**REQUIRED WORK**
Please return exactly the line that contains "The height and width of the screenshot is (521, 833)." and every line after it, through the last line of the records below, with no pictures.

[Stored data]
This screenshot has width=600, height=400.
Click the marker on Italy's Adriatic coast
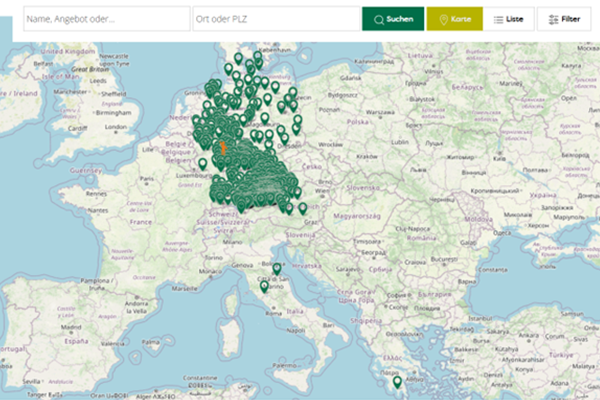coord(277,268)
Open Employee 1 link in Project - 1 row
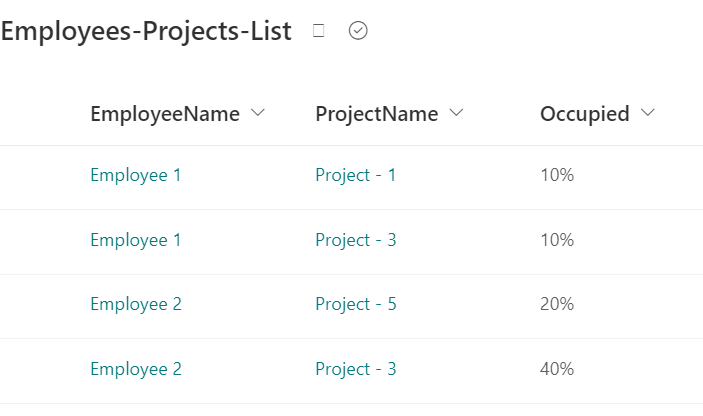 [136, 175]
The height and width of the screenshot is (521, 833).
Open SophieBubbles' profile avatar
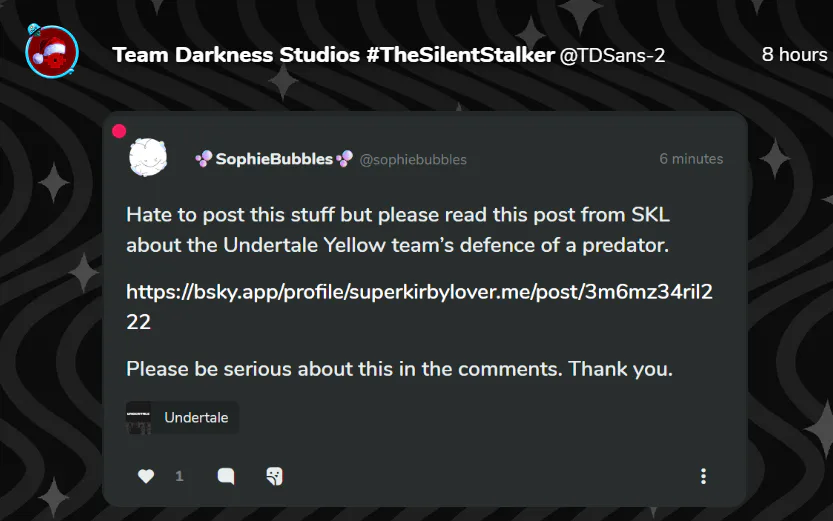pos(148,158)
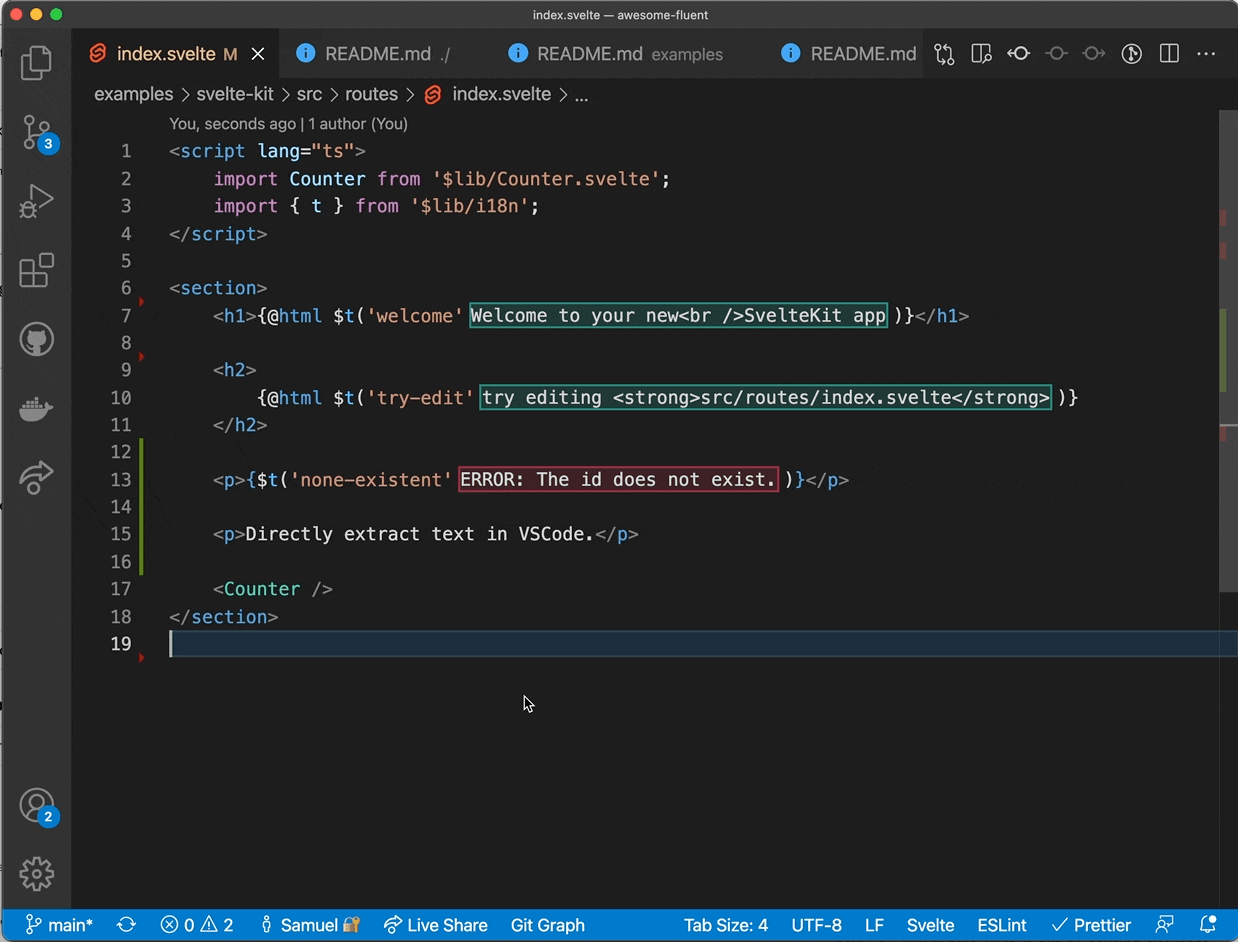Open the Manage settings gear
Image resolution: width=1238 pixels, height=942 pixels.
tap(37, 873)
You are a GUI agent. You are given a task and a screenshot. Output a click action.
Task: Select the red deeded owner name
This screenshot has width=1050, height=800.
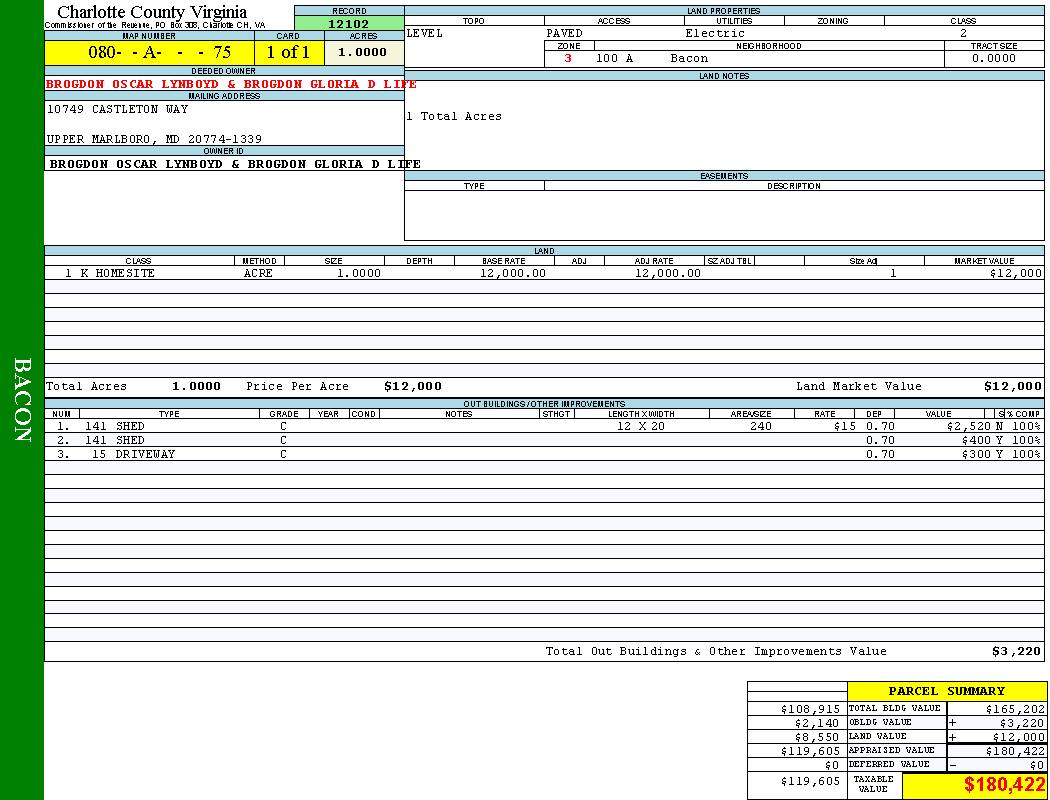(x=231, y=84)
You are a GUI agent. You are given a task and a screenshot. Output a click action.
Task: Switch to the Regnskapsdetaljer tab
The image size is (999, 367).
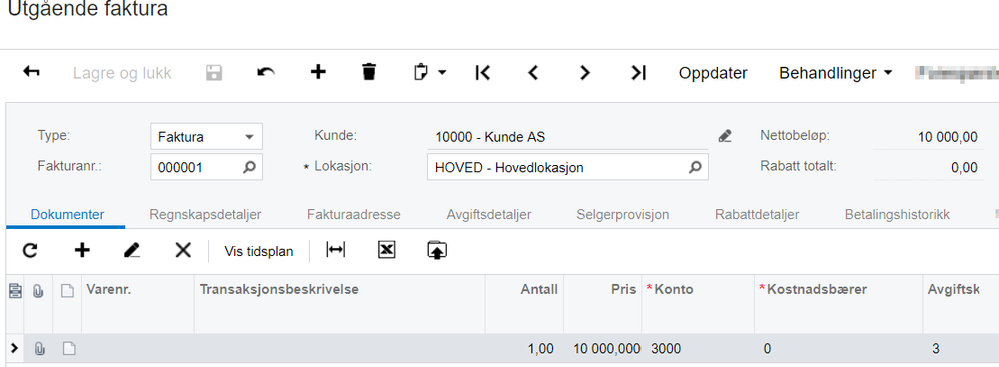pos(205,215)
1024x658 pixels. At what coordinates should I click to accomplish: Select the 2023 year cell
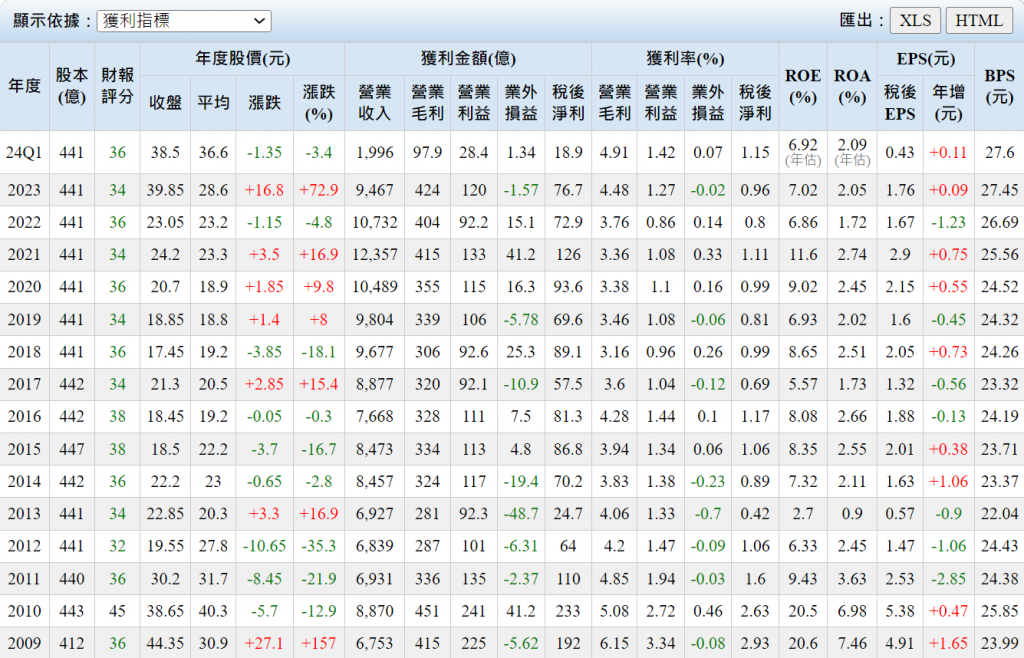24,190
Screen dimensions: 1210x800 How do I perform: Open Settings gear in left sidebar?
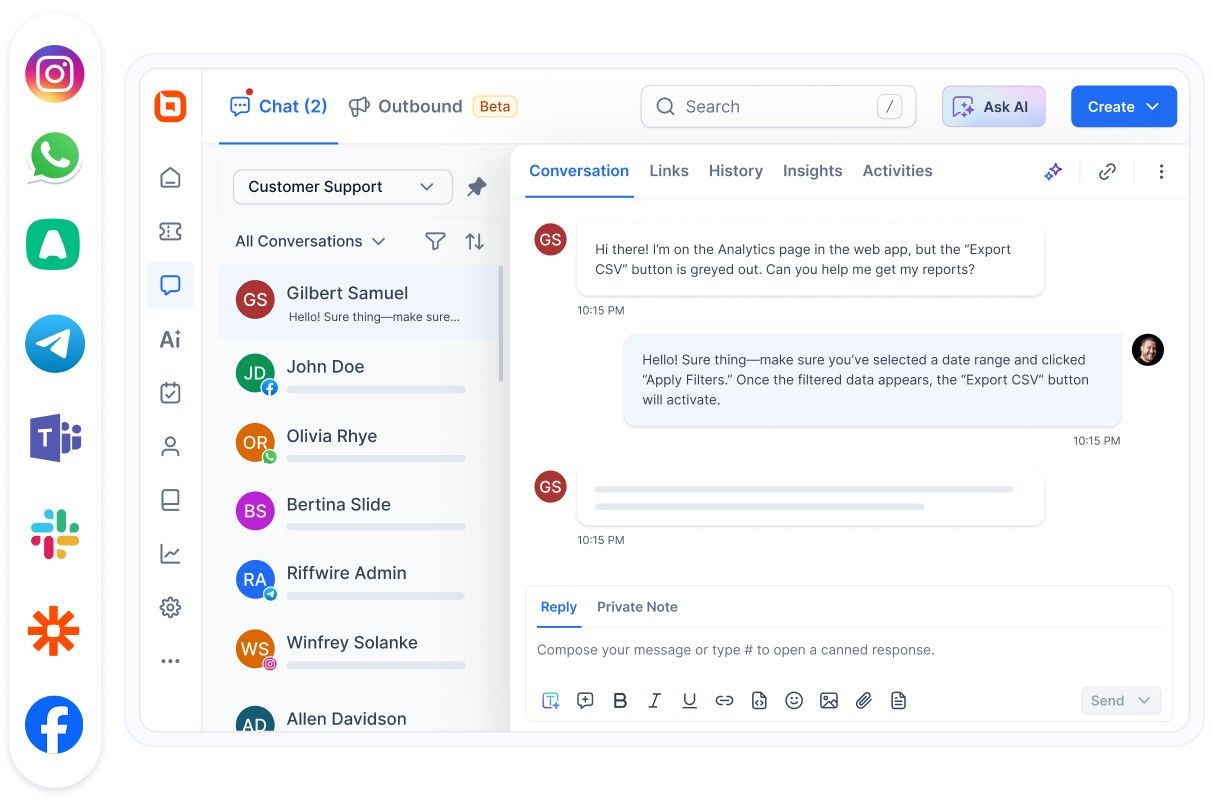(x=171, y=607)
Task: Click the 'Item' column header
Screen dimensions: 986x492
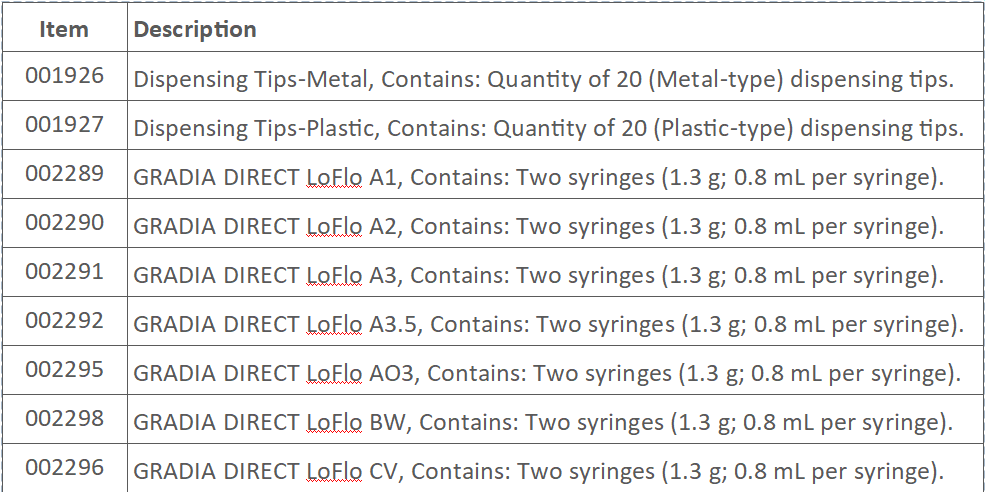Action: (64, 30)
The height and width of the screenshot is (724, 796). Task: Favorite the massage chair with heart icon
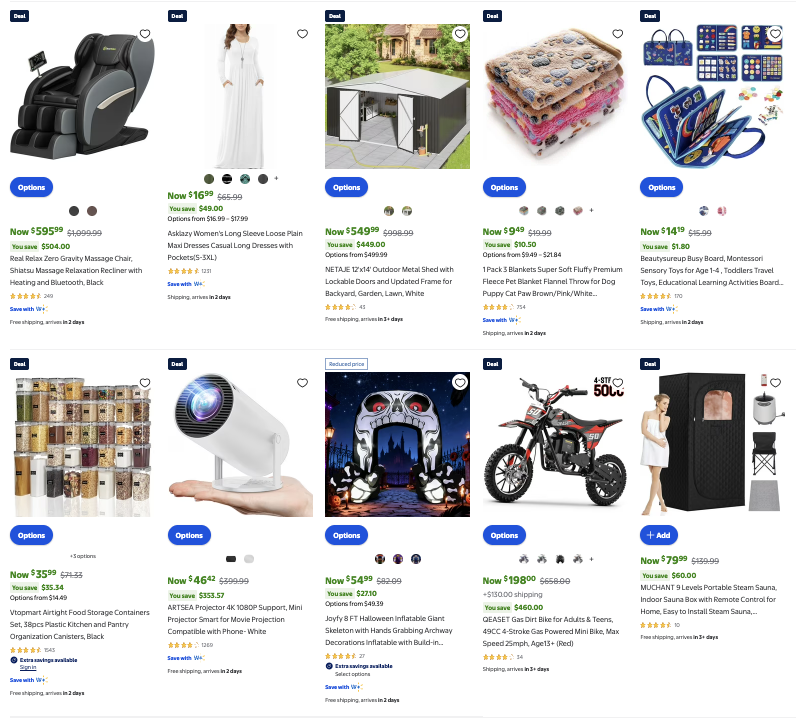[x=145, y=34]
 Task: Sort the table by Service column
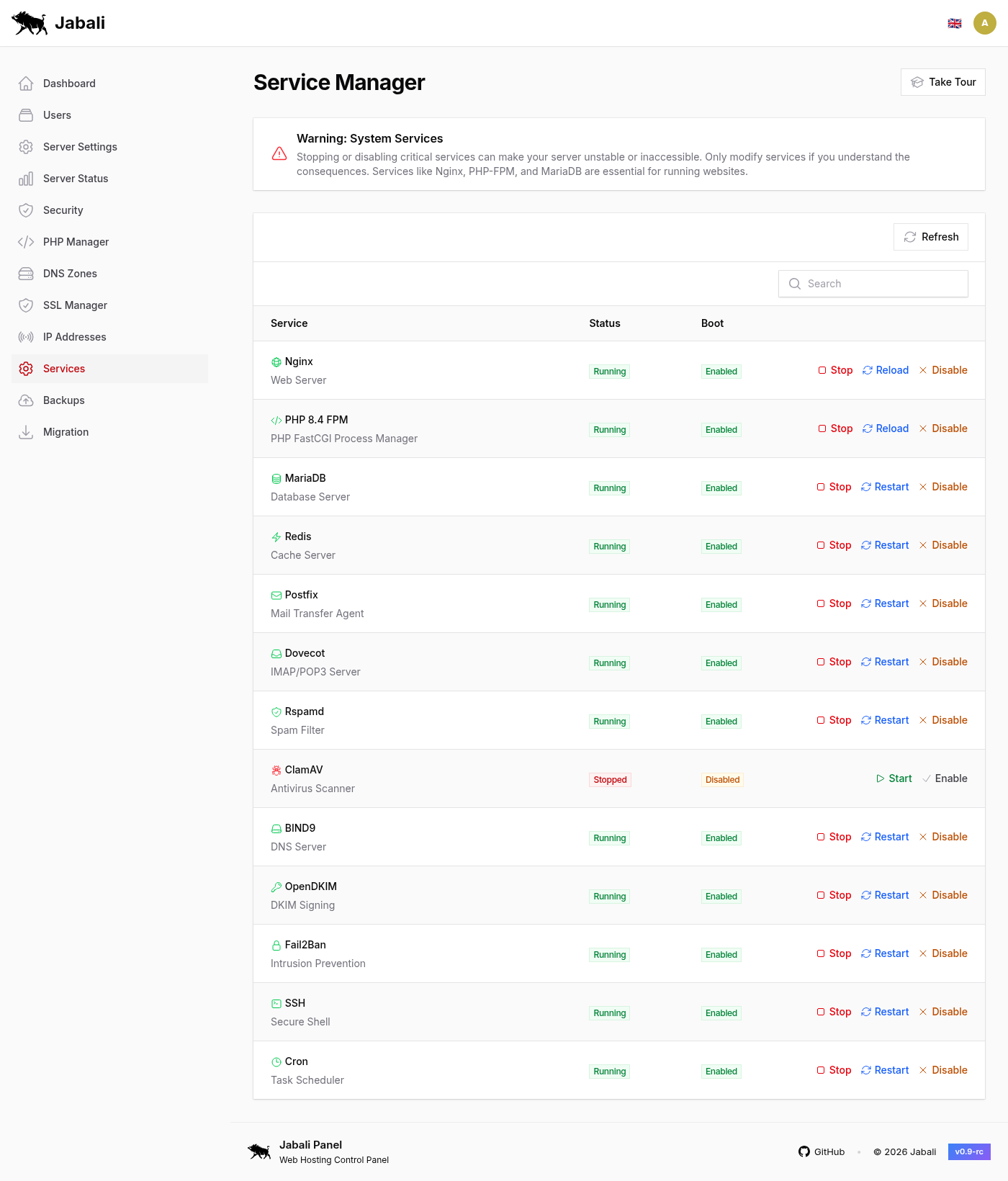(289, 323)
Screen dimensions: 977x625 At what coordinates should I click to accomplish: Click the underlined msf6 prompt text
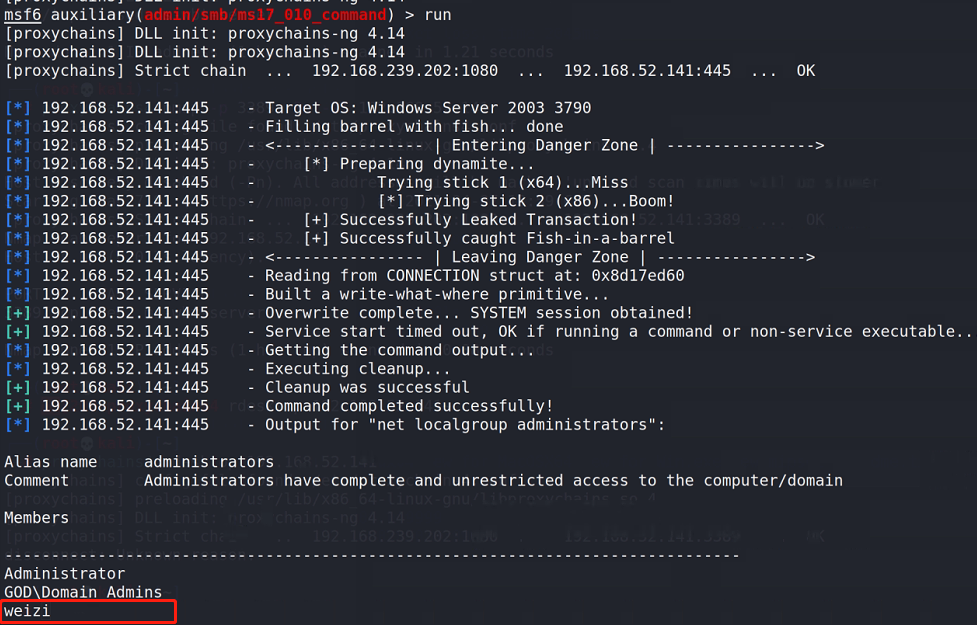22,14
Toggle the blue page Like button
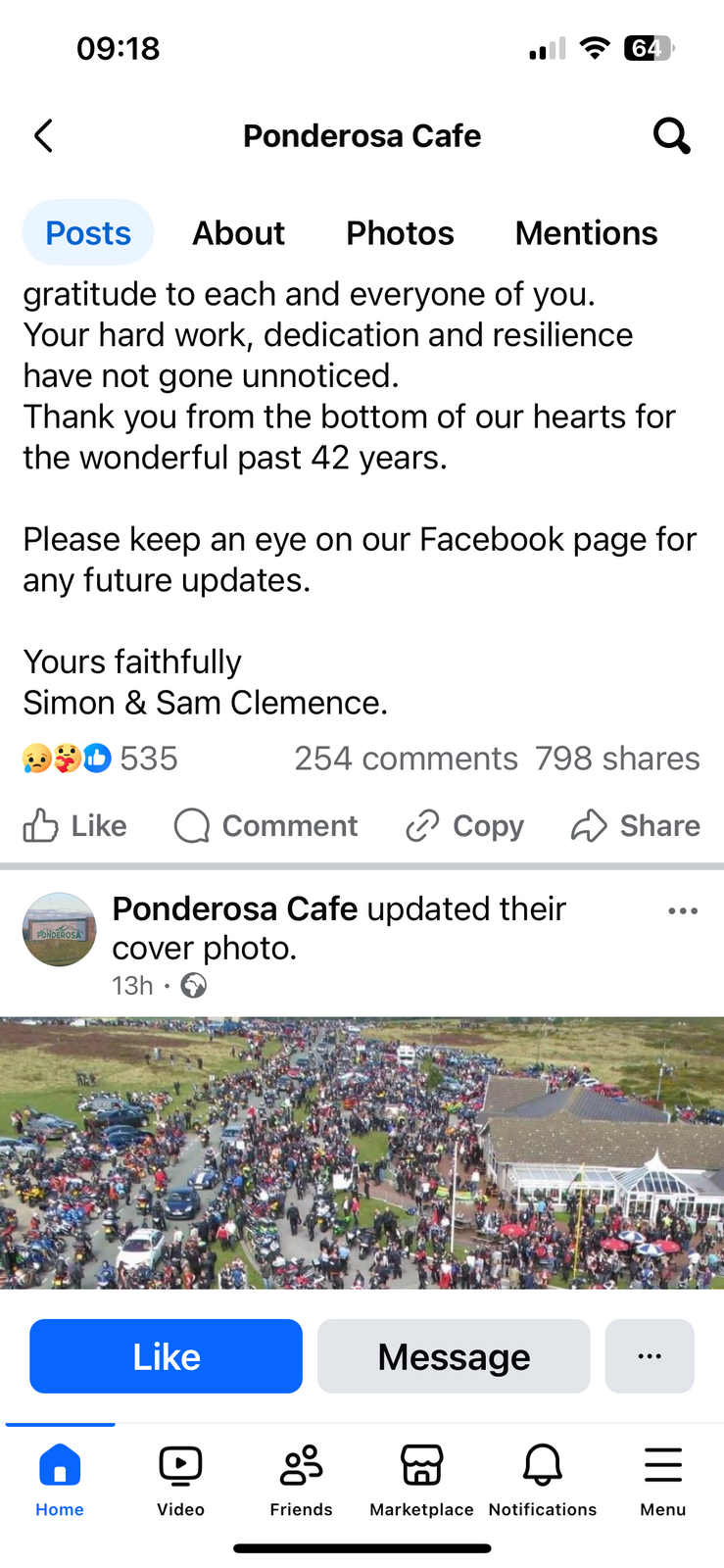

**ANSWER TO THIS TASK**
The height and width of the screenshot is (521, 833).
Open SophieBubbles' profile avatar
pos(148,158)
Open the Manage settings gear
Image resolution: width=1238 pixels, height=942 pixels.
tap(37, 873)
You are a GUI agent. You are given a task and a screenshot. Output a click action.
Task: Select the red deeded owner name
This screenshot has width=1050, height=800.
(x=231, y=84)
You are a GUI agent. You are given a task and a screenshot. Output a click action.
Task: Switch to the Regnskapsdetaljer tab
The image size is (999, 367).
pos(205,215)
1024x658 pixels. At what coordinates should I click to accomplish: Select the 2023 year cell
24,190
Screen dimensions: 1210x800 How do I perform: Open Settings gear in left sidebar?
(x=171, y=607)
Task: Click the 'Item' column header
Screen dimensions: 986x492
Action: (64, 30)
The height and width of the screenshot is (724, 796). Task: Favorite the massage chair with heart icon
[x=145, y=34]
 Task: Sort the table by Service column
(289, 323)
Screen dimensions: 977x625 At what coordinates should I click to accomplish: Click the underlined msf6 prompt text
22,14
Toggle the blue page Like button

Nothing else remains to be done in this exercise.